Raad van State had kritiek op ‘uitdelen’ basisbeursmiljoenen

Foto: Raad van State

Het afschaffen van de basisbeurs in 2015 levert de schatkist honderden miljoenen euro’s per jaar op. Van dat geld zouden studenten beter onderwijs krijgen, was de belofte. Instellingen moesten in zogeheten ‘kwaliteitsplannen’ precies omschrijven hoe zij dat met hun deel van het geld voor elkaar zouden krijgen.

Maar dat bleek lastiger dan gedacht: in de eerste beoordelingsronde kwam bijna de helft van die plannen niet door de zeef van onderwijskeurmeester NVAO. Een jaar later brak de coronapandemie uit, terwijl meerdere instellingen nog middenin hun herkansing zaten.

Kwaliteitsplannen
Om hen in crisistijd niet met financiële onzekerheid te belasten, besloot de minister een jaar geleden om alle universiteiten en hogescholen in 2021 hun deel van de beloofde basisbeursmiljoenen te geven – ook zonder goedgekeurd kwaliteitsplan. Dat was in 2019 en 2020 ook al gebeurd, toen de plannen nog gemaakt moesten worden.

Het besluit van de minister deed de VVD steigeren. Toenmalig onderwijswoordvoerder Dennis Wiersma opperde een soort boete: wie in 2021 nog geen goed kwaliteitsplan had, zou een deel van het geld moeten terugbetalen. Hij diende een motie in samen met GroenLinks – ook een van de partijen die aan de basis stonden van het nieuwe leenstelsel.

Toch strandde de ‘Wiersma-boete’ in de Tweede Kamer. Het hoger onderwijs had het in crisistijd al zwaar genoeg, vonden de minister en verreweg de meeste partijen.

Menselijke fout
Maar nu blijkt dat ook de Raad van State kritisch was over het idee om de basisbeursmiljoenen in 2021 alvast uit te keren. Het ministerie had de Raad daarover in juli 2020 om een advies gevraagd. Dat advies is op 12 augustus door de Raad vastgesteld, maar toen niet door het ministerie van OCW met de Tweede Kamer gedeeld. Het is pas deze week gepubliceerd in de Staatscourant, ontdekte ScienceGuide.

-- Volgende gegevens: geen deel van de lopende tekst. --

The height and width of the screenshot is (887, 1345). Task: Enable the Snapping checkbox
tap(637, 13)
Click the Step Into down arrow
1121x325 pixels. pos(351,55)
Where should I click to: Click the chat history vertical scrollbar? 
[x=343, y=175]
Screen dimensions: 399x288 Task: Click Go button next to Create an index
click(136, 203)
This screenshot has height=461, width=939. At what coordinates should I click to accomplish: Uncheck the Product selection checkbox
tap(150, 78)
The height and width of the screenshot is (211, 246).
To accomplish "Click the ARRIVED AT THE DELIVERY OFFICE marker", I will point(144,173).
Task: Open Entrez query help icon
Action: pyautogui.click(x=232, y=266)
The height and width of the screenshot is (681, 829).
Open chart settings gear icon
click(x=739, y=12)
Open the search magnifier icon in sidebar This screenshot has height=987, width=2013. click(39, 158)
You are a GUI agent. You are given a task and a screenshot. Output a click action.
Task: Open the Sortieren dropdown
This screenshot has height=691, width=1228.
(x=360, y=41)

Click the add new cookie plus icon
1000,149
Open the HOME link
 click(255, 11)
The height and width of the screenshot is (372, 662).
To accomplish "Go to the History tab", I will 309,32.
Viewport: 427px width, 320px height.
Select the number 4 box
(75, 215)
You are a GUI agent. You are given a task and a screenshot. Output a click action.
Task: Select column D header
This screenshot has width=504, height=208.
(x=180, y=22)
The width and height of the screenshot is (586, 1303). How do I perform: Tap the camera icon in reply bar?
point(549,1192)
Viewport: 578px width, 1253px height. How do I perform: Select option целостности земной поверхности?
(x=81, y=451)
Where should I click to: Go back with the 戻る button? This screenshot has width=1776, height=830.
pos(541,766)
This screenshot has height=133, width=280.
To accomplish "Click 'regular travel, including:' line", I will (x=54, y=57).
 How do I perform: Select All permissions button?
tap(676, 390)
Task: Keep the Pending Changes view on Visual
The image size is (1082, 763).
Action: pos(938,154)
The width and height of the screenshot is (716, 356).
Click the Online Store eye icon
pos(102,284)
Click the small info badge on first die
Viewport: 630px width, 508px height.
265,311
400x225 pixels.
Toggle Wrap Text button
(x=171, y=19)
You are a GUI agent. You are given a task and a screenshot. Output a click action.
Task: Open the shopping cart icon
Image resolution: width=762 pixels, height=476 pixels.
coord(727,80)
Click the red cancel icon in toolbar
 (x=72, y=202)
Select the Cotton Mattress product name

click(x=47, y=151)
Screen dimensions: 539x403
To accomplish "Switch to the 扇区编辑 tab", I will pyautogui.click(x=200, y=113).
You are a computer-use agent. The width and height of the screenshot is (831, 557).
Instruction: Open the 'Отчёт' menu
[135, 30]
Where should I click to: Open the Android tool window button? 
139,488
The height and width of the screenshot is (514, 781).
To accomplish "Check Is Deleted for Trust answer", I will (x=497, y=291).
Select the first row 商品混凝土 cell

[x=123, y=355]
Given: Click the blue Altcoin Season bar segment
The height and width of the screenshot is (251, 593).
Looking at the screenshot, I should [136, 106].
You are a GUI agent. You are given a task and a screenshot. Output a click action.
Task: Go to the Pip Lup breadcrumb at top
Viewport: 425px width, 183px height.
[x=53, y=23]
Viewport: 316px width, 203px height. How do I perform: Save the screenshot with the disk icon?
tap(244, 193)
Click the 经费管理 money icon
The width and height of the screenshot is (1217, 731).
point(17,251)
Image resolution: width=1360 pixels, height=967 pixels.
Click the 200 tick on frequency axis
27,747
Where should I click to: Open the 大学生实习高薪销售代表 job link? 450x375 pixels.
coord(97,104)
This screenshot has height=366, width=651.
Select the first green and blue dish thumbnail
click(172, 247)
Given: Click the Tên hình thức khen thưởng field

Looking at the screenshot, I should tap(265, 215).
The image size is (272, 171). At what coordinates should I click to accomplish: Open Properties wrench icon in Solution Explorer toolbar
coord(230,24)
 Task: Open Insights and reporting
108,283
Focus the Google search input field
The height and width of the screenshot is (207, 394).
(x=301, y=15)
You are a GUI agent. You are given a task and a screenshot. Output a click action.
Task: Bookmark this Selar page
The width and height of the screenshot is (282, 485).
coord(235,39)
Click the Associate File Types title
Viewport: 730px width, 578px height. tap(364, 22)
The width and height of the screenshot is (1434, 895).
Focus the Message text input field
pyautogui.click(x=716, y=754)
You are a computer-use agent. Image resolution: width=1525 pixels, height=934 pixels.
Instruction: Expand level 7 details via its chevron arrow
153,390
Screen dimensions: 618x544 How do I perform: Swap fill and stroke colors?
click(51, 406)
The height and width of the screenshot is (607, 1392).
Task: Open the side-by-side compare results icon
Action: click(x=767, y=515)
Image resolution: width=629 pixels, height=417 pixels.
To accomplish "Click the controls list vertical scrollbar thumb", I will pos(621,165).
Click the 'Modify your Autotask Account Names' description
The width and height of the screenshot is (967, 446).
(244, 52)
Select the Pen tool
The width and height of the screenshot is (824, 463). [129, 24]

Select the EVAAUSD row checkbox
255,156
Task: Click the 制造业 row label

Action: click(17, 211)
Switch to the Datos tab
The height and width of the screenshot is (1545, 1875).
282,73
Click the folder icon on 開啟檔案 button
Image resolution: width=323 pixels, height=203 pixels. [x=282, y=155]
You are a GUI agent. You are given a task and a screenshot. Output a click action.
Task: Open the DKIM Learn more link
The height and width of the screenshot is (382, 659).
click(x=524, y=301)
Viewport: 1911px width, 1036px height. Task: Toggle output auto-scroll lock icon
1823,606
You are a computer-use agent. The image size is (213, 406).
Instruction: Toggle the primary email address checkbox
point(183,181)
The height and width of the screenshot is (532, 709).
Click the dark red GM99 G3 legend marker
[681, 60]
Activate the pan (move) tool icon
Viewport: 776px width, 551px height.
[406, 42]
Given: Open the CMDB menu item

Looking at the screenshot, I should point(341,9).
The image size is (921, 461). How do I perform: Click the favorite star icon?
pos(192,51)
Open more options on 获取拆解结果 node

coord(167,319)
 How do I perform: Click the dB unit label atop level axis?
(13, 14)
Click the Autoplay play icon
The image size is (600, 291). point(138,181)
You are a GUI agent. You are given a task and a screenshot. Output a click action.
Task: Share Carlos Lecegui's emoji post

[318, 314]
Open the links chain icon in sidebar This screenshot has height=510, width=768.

Was er opzet in het spel? Nee, zegt een woordvoerder van het ministerie. Adviezen van de Raad van State over een algemene maatregel van bestuur gaan volgens hem nooit naar de Tweede Kamer. Ze worden pas openbaar nadat de maatregel is vastgesteld en bekendgemaakt.

Dat het advies nu zo laat is gepubliceerd, wijt hij aan een menselijke fout. “Het is vergeten in alle drukte en hectiek rondom het aanvragen van deze spoedmaatregel in coronatijd. Iets anders kunnen we er niet van maken en we lopen er ook niet voor weg: dit advies hadden we eerder moeten publiceren.”

Uit het zicht
Het advies is sceptisch over de plannen van de minister. Welke prikkel hebben instellingen straks nog om hun kwaliteit te verbeteren, als het geld zomaar wordt uitgekeerd, vroeg de Raad van State zich af. Ontstaat daardoor niet het risico dat dit doel “uit het zicht raakt”?

Voor het argument van ‘plotselinge’ financiële onzekerheid in 2021 blijkt de Raad ook ongevoelig. De hele herkansingsprocedure zou immers sowieso lang duren, staat te lezen in het advies. Instellingen die moeten herkansen zouden waarschijnlijk ook zonder de corona-uitbraak met “de genoemde financiële onzekerheid voor 2021” zijn geconfronteerd.

Minister Van Engelshoven zag het anders, schreef ze op 26 augustus in een (destijds evenmin openbaar gemaakte) reactie. Door het geld alvast toe te kennen konden instellingen die moesten herkansen “de ingezette trajecten ter verbetering van de kwaliteit van het hoger onderwijs voortzetten”. Bovendien zou de coronacrisis al genoeg extra kosten met zich meebrengen.